Selected text:
--------------------------------

Author: Liu Ye Jing Hong

November 7, 2025 - The crypto market has yet to fully recover from the violent fluctuations of October 11, and a perfect storm triggered by stablecoins is sweeping through the entire DeFi world at an astonishing speed. In the past week, we have witnessed the most severe capital outflow from yield-bearing stablecoins since the Terra/UST collapse in 2022, totaling up to $1 billion. This is not just an isolated protocol failure, but a chain liquidation that reveals deep structural cracks in the modern DeFi ecosystem.

The trigger for the event was Stream Finance, a once highly regarded stablecoin protocol. However, as the dominoes began to fall, we realized that any risk could spread down five or six layers in this intricately complex Lego castle of DeFi, ultimately triggering a systemic crisis of trust.

Two Worlds of Stablecoins: Understanding the Roots of the Crisis

To understand the essence of this crisis, we must first recognize the fundamental divide that exists in the stablecoin space. Currently, stablecoins can be broadly divided into two categories:

1. 100% Reserve Stablecoins: Represented by USDT and USDC, these rely on the compliant operation of centralized institutions and robust financial audits. Their value is supported by 100% reserves of highly liquid assets in the real world (such as cash, government bonds, and commercial paper). These stablecoins provide genuine "stability" and confidence in rigid redemption, but at the cost of sacrificing the core principle of decentralization.

2. Algorithmic Stablecoins (Broadly Defined): This is a completely different world. Whether they are generated through over-collateralized lending or more complex synthetic mechanisms, as long as their core collateral is cryptocurrency, their stability mechanism relies on algorithms and on-chain contracts. The protagonists of this event, xUSD and deUSD, belong to this category.

The outbreak of this crisis is an extreme demonstration of the inherent fragility of the second type of stablecoins.

Death Spiral: The Fate of Algorithmic Stablecoins

The Achilles' heel of algorithmic stablecoins lies in their dependence on the price of the cryptocurrency used as collateral. During a market downturn, it is easy to trigger a fatal "death spiral":

The price of the collateralized crypto asset (Base Asset) plummets → The stablecoin loses market confidence due to insufficient collateral, causing its face value to drop and leading to a de-pegging → The originally high over-collateralization rate of 200% or even 300% is rapidly eroded in the face of the free fall of collateral prices → The protocol is forced to trigger large-scale on-chain liquidations, selling the collateral to the market at market prices → The selling further depresses the price of the collateral, triggering more liquidations…

This is a vicious cycle, a domino-style chain liquidation in DeFi. Once it occurs, it will be a fatal blow to the entire ecosystem.

--------------------------------

Element lookup records:

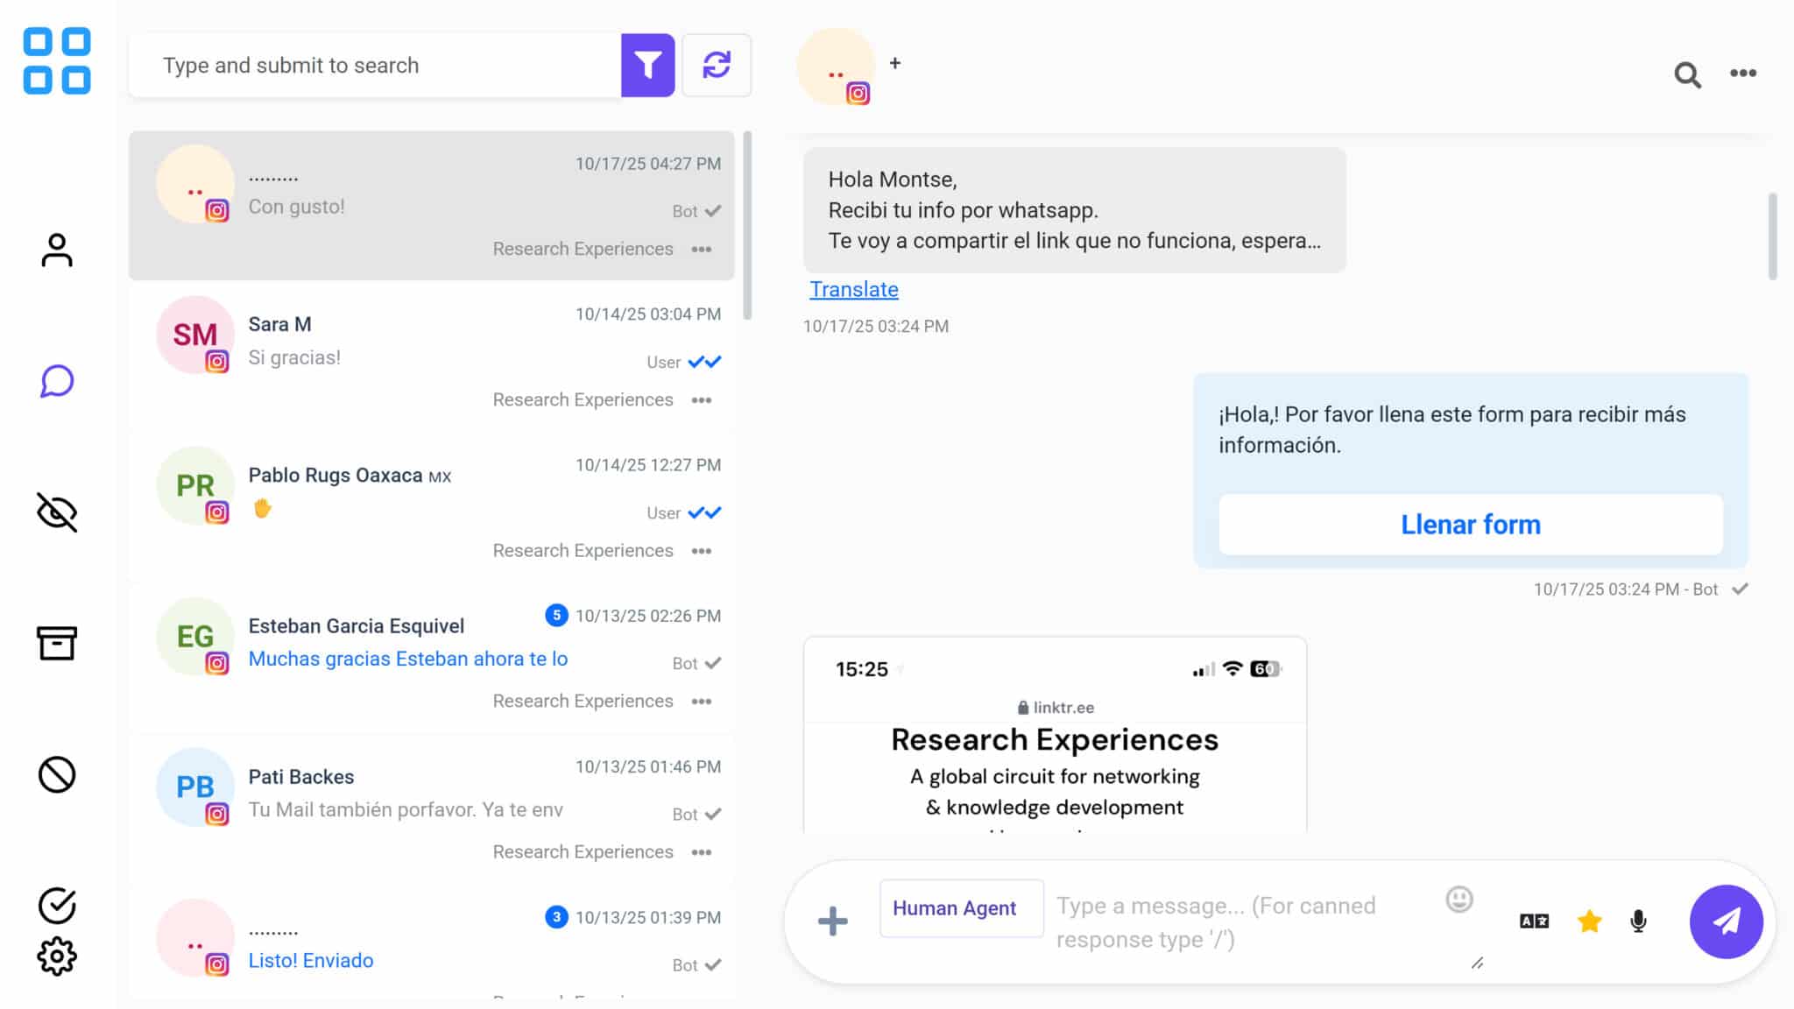1794x1009 pixels.
Task: Click the purple filter funnel icon
Action: [x=647, y=65]
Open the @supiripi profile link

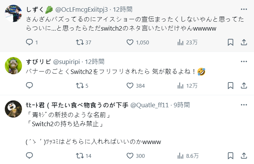66,62
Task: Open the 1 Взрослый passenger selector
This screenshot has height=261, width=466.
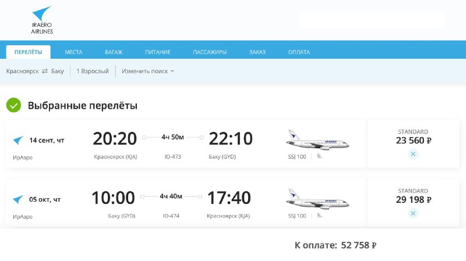Action: pyautogui.click(x=93, y=71)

--------------------------------

To do:
**A)** Based on the stablecoin crisis passage, say whether each statement agrees with it: (i) the capital outflow from yield-bearing stablecoins in the past week reached up to $1 billion; (ii) USDT and USDC are classed as algorithmic stablecoins; (iii) Stream Finance was the trigger for the event. For each, answer yes or no and quote the deciding words of the passage.
**B)** Reproduce word for word the part of the stablecoin crisis passage that opens with the words containing "Two Worlds of" and closes with "principle of decentralization.".
Work from the stablecoin crisis passage alone.

The replies:
**A)**
(i) Yes: "totaling up to $1 billion"
(ii) No: "1. 100% Reserve Stablecoins: Represented by USDT and USDC"
(iii) Yes: "The trigger for the event was Stream Finance"

**B)**
Two Worlds of Stablecoins: Understanding the Roots of the Crisis

To understand the essence of this crisis, we must first recognize the fundamental divide that exists in the stablecoin space. Currently, stablecoins can be broadly divided into two categories:

1. 100% Reserve Stablecoins: Represented by USDT and USDC, these rely on the compliant operation of centralized institutions and robust financial audits. Their value is supported by 100% reserves of highly liquid assets in the real world (such as cash, government bonds, and commercial paper). These stablecoins provide genuine "stability" and confidence in rigid redemption, but at the cost of sacrificing the core principle of decentralization.